Between 2009 and 2010, he worked for the US Federal Trade Commission as the first ever in-house technical advisor to the Division of Privacy and Identity Protection. While at the FTC, he assisted with investigations of Facebook, Twitter, MySpace and Netflix.

In October 2010, Soghoian filed a complaint with the FTC, in which he claimed that Google was intentionally leaking search queries to the sites that users visited after they clicked on a link from the search results page. Two weeks later, a law firm filed a class action lawsuit against Google for this practice. The lawsuit extensively quoted from Soghoian's FTC complaint. In October 2011, Google stopped leaking search queries to the sites that users visited, and then in 2015, the company settled the search query leakage class action lawsuit for 8.5 million dollars.

In May 2011, Soghoian was approached by public relations firm Burson-Marsteller and asked to write an anti-Google op-ed, criticizing the company for privacy issues associated with its social search product. Soghoian refused, and instead published the email conversation. A subsequent investigation by journalists revealed that the PR firm, which had refused to identify its client to Soghoian, had been retained by Facebook.

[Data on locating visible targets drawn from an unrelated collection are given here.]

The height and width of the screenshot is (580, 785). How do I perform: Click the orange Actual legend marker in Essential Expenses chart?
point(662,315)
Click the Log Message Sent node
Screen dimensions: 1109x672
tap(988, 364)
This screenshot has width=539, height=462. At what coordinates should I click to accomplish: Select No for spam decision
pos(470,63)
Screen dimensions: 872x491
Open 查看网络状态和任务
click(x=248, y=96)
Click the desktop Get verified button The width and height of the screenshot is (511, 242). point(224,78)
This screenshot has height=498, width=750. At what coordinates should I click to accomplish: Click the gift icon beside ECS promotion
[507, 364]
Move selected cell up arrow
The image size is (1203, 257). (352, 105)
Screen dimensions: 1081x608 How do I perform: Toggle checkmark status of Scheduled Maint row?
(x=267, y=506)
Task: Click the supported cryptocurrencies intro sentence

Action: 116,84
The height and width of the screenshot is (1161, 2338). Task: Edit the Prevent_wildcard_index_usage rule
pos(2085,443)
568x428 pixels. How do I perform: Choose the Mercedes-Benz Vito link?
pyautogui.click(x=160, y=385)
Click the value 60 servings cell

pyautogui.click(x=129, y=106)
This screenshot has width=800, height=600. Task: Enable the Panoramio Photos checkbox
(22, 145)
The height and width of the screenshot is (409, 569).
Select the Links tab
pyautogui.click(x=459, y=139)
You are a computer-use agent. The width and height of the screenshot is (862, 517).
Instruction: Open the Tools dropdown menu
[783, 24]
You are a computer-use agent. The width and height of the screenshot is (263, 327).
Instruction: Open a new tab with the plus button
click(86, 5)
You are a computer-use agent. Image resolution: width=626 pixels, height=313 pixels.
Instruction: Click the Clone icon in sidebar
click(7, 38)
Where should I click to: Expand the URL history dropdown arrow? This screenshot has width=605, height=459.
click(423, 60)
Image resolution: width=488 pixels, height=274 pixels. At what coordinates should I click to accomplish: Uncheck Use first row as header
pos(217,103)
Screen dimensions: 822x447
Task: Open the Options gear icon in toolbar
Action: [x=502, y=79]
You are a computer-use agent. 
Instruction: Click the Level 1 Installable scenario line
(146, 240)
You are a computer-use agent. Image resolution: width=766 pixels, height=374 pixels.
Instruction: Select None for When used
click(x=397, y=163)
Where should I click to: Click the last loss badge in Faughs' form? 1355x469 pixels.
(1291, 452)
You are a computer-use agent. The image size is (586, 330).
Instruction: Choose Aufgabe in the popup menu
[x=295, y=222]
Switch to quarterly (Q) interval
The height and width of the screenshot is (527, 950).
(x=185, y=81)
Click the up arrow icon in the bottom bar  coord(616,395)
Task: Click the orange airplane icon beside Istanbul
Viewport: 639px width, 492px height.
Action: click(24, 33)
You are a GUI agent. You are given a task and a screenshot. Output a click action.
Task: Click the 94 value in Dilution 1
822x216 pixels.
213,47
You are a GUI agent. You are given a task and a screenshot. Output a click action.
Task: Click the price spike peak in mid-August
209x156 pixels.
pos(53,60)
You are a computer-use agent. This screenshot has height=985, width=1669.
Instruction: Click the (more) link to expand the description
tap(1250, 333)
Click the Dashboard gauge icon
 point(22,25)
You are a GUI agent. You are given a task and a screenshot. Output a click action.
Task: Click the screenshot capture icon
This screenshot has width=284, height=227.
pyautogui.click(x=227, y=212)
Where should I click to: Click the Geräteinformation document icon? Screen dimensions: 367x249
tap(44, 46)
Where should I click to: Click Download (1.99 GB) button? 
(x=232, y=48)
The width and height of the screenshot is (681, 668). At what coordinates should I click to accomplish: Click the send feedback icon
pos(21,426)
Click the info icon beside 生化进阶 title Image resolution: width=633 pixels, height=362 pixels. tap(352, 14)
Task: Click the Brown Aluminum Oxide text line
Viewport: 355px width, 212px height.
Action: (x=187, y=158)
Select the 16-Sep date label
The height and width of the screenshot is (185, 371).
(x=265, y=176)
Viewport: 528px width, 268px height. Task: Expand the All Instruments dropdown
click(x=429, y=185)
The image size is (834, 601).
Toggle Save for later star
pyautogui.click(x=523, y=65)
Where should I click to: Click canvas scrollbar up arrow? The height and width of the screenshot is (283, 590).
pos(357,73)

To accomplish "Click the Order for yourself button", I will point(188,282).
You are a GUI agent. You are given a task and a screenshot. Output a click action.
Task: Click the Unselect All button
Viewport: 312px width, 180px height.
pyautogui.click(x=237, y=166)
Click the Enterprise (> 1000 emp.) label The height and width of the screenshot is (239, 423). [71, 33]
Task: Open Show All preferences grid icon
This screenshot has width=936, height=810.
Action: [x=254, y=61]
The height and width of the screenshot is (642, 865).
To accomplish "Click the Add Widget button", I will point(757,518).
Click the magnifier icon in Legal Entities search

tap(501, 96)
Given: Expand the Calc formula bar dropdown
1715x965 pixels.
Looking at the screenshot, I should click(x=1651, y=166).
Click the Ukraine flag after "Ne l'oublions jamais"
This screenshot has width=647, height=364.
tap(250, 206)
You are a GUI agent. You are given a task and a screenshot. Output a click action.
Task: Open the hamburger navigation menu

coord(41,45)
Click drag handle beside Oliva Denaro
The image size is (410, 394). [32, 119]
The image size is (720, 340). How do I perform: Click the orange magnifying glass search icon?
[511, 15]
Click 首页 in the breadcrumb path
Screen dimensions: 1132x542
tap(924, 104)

In May 2011, Soghoian filed a complaint with the FTC, in which he claimed that online backup service Dropbox was deceiving its customers about the security of its services. Soon after Soghoian first publicly voiced his concerns, Dropbox updated its terms of service and privacy policy to make it clear that the company does not in fact encrypt user data with a key only known to the user, and that the company can disclose users' private data if forced to by law enforcement agencies.

In a February 2012, public speech, Soghoian criticized the commercial market for so called zero-day security vulnerabilities, a topic which, until then, had yet to receive significant attention from the mainstream press. One month later, Soghoian was quoted by Forbes, in a lengthy article about the zero day market, describing the firms and individuals who sell software exploits as "the modern-day merchants of death" selling "the bullets of cyberwar". Over the next several years, several major media outlets published their own front-page stories on the industry, often with quotes from Soghoian criticizing those providing such hacking software to governments.

In an August 2013, presentation at the hacker conference DEF CON, Soghoian highlighted the existence of a dedicated FBI team that delivers malware to the computers and mobile devices of surveillance targets. In his presentation, Soghoian stated that he discovered the team by reading heavily redacted government documents and by looking at the profiles of ex-FBI contractors on the social network website LinkedIn. In October 2014, Soghoian called attention to the fact that the FBI had, in 2007, impersonated the Associated Press in an effort to deliver malware to a teenager in Washington state who had threatened to bomb his high school. This act of deception was strongly condemned by leading news organizations, including by the General Counsel of the Associated Press.

==Personal life==
Soghoian is the nephew of Armenian-American Sal Soghoian, the former Automation Product Manager at Apple Inc., responsible for AppleScript and Apple Automator.